The amendment to the definition would give Capacity Providers more certainty on the transfer process. The majority of respondents support this view and the proposal, asserting that the route should be made to available future agreements and that the option for voluntary termination of capacity agreements should be extended to other government energy support schemes that are currently not directly referenced in CM legislation, including those that may be available in the future. The government intends to keep this under review to ensure continued alignment with Subsidy Control principles and wider energy market developments.

In our previous Law-Now, we noted that withdrawing from the CM does not equate with success in the CfD auction and some supportive respondents also noted uncertainty over future support for low carbon projects and indicated support for allowing greater certainty of CfD support before terminating capacity agreements to provide revenue certainty and avoid knock-on impacts for security of supply. The government considers it is fair and appropriate that CMUs intending to utilise this route would be required to withdraw from the CM without certainty of being successful in the relevant CfD allocation round.

We also mentioned the risks that may arise from allowing switching, which could undermine the overarching objective of ensuring security of supply or at least reduce the amounts that would be secured through the longer term (T-4 auctions), leaving more participation in the T-1 auctions. The few respondents who did not support the proposal agree with this and raised this concern in their responses.

The government intends to implement the amendments to the definition of the CfD Transfer Notice as consulted as part of phase 1, with a view to implement the proposal prior to the 2024 CM auctions. The government also plans to continue exploring whether the CM to CfD transfer route remains appropriate for future agreements or if further amendments may be required in the future.


On 12 June 2023, DESNZ laid the Electricity Capacity (Amendment) Regulations 2023 before Parliament which included amendments made to the definition of the CfD Transfer Notice set out in Regulation 34 or the Electricity Capacity Regulations 2014. This definition is updated in alignment with the proposal put forward in the Consultation.

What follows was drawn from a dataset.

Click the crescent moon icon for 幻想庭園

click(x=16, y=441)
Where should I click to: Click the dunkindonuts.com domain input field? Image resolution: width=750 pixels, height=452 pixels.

DESNZ will look to review the proposals on SPDs and strengthening the non-delivery penalty regime with the aim of implementing the updated proposals from 2024 at the earliest.

The CM regime and implementation of the proposals will also be subject to ongoing compliance with the UK’s new domestic subsidy control regime that, which was established under the Subsidy Control Act 2022. As part of this, the government will consider if a further consultation is needed to seek additional stakeholder views on these proposals.

It is clear from the Consultation and the Consultation Response that both DESNZ and industry are mindful of the need to update the CM regime so as to ensure it is a meaningful tool for guaranteeing certainty of supply and facilitating a progressive net-zero transition in the current GB market.